About the step_loss == nan

pixeli99 / SVD_Xtend

Stable Video Diffusion Training Code and Extensions.

574 stars 55 forks source link

About the step_loss == nan #17

Closed maobenz closed 8 months ago

maobenz commented 9 months ago

Hello, Thanks for your brilliant work! When I run the code, I find the step loss always equals nan when I use the bdd dataset. After carefully checking the code, I find the last block of the upsample_block' s output will be nan. I just use the fp16 model and follow the pipeline. Could anyone tell me what is the reason?

Thanks a lot!

pixeli99 commented 9 months ago

Could you please provide some more details, such as your specific settings, device information, and so on?

maobenz commented 9 months ago

Thanks a lot!

I tried different resolution of bdd images but all step_loss is nan. I just use one video clip of the bdd and split the videos into some images to be fed into the model. I have tried the GTX3090 and A100.

When I use the fp32 model , the step loss is not nan but fp16'model' s loss is still nan. However, in the last block of upsample_block, query @ key.transpose(-1, -2) is too large to show nan.

My model id is "stabilityai/stable-video-diffusion-img2vid-xt", but when i tried other model is , it also doesn't work.

maobenz commented 9 months ago

My torch version is 1.13.1+cu116, and my diffusers version is 0.25.0. Even if I input the all zeros as input, the loss is also nan.
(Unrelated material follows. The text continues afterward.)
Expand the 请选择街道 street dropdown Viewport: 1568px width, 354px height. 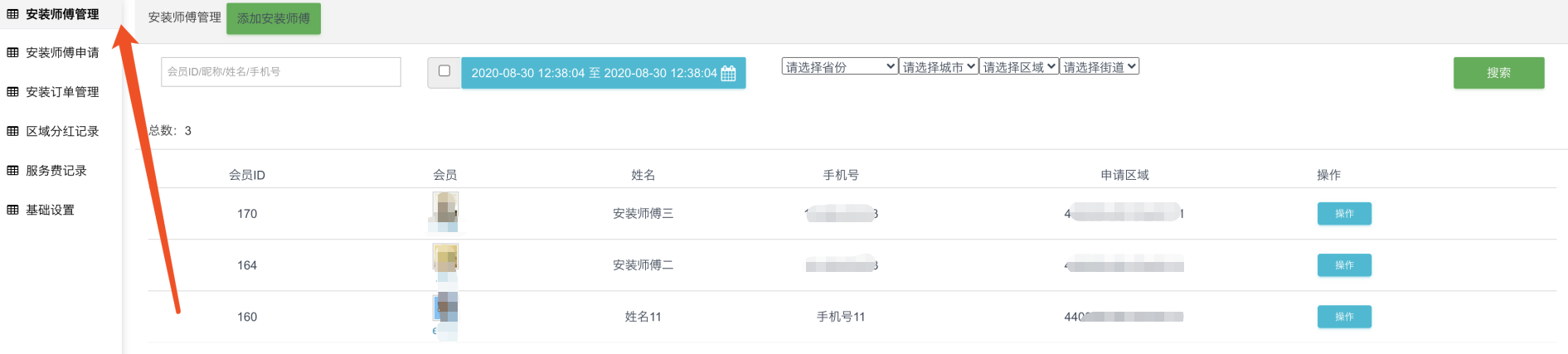click(x=1100, y=66)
maobenz commented 9 months ago

OK， i have found the issue, the torch version should be 2.0.1 rather than 1.13.1. When I change the version of pytorch, the problem has been solved.

pixeli99 commented 9 months ago

Ah, I see, but in fact, I might not be able to answer why modifications to the PyTorch version would cause this issue.😢

xiliu8006 commented 6 months ago

I upgraded the PyTorch to 2.1.2 but still has this problem, I can only train on the bf16. Any solutions?

Sibo2rr commented 3 months ago

I upgraded the PyTorch to 2.1.2 but still has this problem, I can only train on the bf16. Any solutions?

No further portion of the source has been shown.